Ian Curtis (Sam Riley) in Control

Ian Curtis (Sam Riley) in Control

Getting inside Ian

Scriptwriting is difficult at the best of times, but how do you go about writing the story of a cultural icon and find the words that sound like they are his own? That was the task before Matt Greenhalgh when he took on Ian Curtis in Control.

The Salford born and bred writer was already used to writing in his native tongue, having been principal writer on the Manchester-based, landmark BBC Three series, Burn It, but Control was his first script for the big screen, a task that he didn’t take lightly even before he put pen to paper.

"The research was heavy, but I enjoyed it. I probably researched for about four months and I could have gone on. With any project, you can research and research, especially when it’s something like this, where you want it to be so right for so many reasons.

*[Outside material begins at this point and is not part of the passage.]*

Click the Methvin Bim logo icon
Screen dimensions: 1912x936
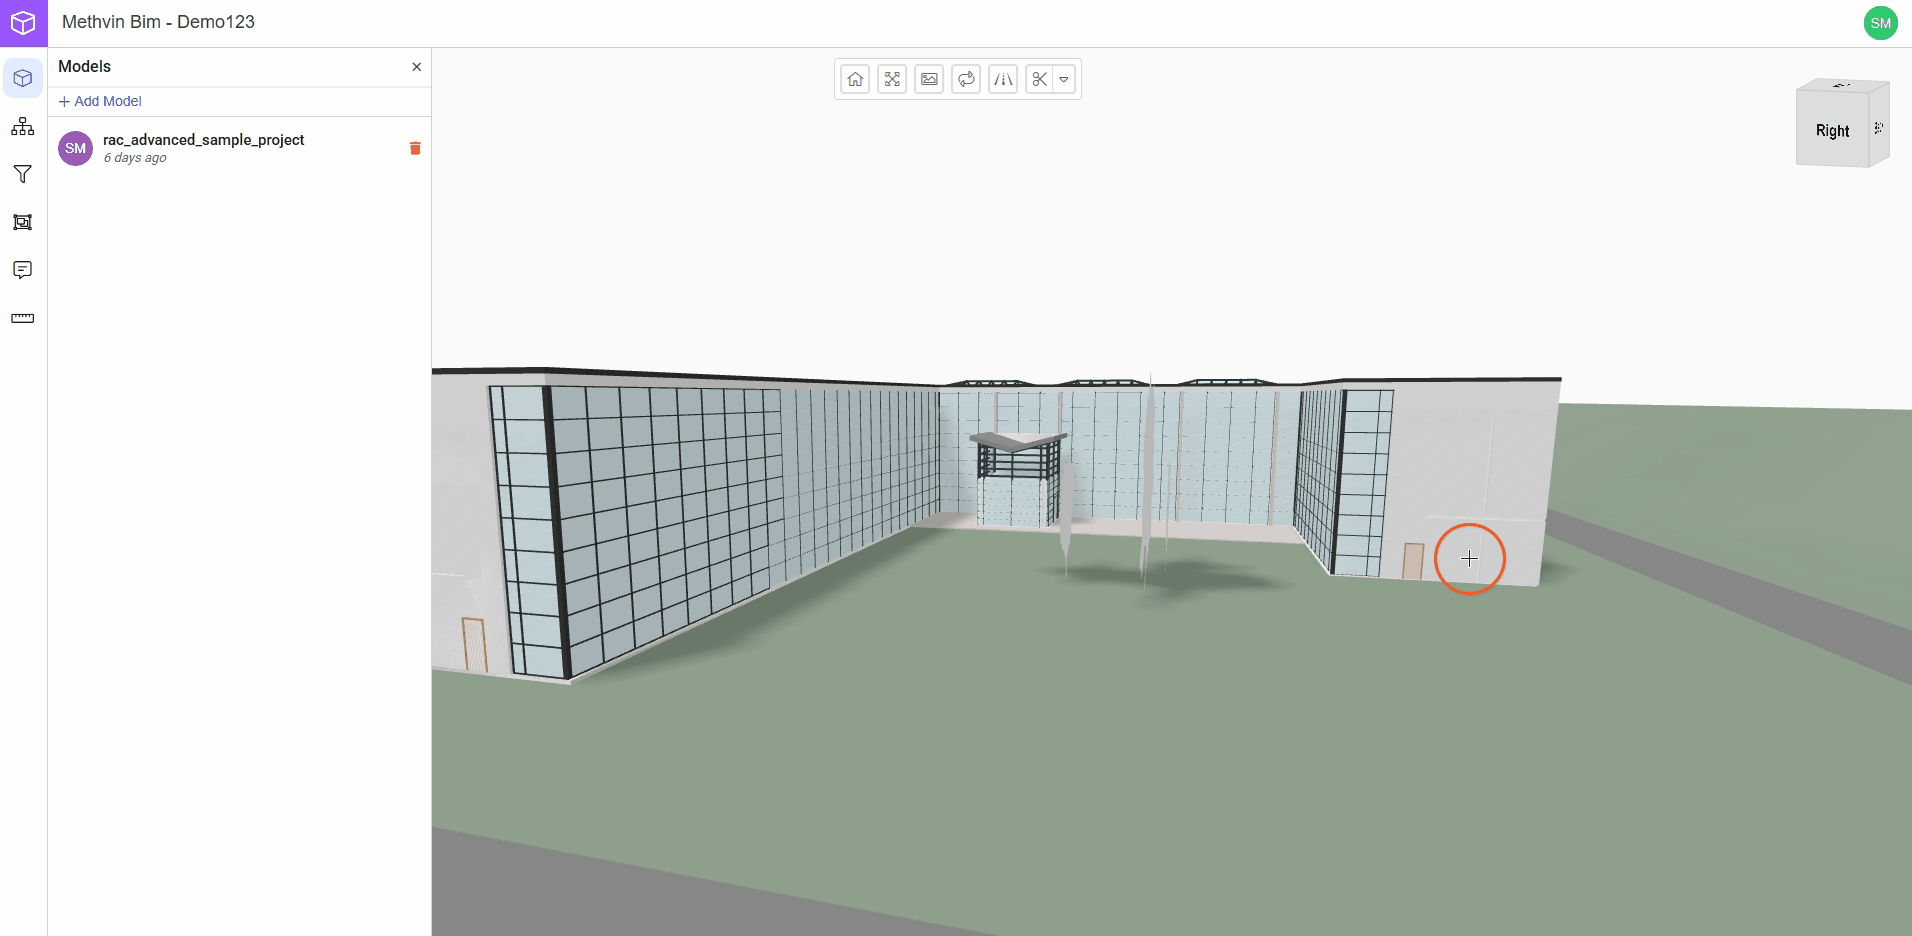pos(23,23)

The cast as Joy Division in Control

The cast as Joy Division in Control

"After four months, I felt I’d had enough. I’d met the major players and you know it’s time to start when the voices start talking in your head. That’s when you sit down and write it, because research doesn’t write scripts."

Something of substance

That in-depth delving into the characters involved may have been hard work, but it was worth it. Control has been commended for its characters, particularly the depiction of the troubled Joy Division front man, a portrait that Matt is particularly happy with.

“I am happy with how I’ve written Ian. It’s so hard to tell the story of a mind that’s so complex in two hours, but overall, I’m happy with it.

“I came out of the Cannes screening, which was the first time I’d seen it, and turned to my wife and said ‘that was really quite good, wasn’t it?’ And then I had to go for a quiet pint on my own, because it was.

Ian (Sam Riley) + Annik (Alexandra Maria Lara)

Ian (Sam Riley) + Annik (Alexandra Maria Lara)

“It is really good and that was unexpected, because I’d written it three years ago, I had some distance, I’d written three more scripts since it, so coming back to it was like watching an adoptive son grow up.

“I found very little fault with the film and normally I find lots of faults with the films I do.”

Getting closer

For Matt, the crux of the script was to make sure it wasn’t about Joy Division but about the relationships Ian has with his wife Debbie and his mistress Annik, though he’s happy to have had the band’s music to underscore his words.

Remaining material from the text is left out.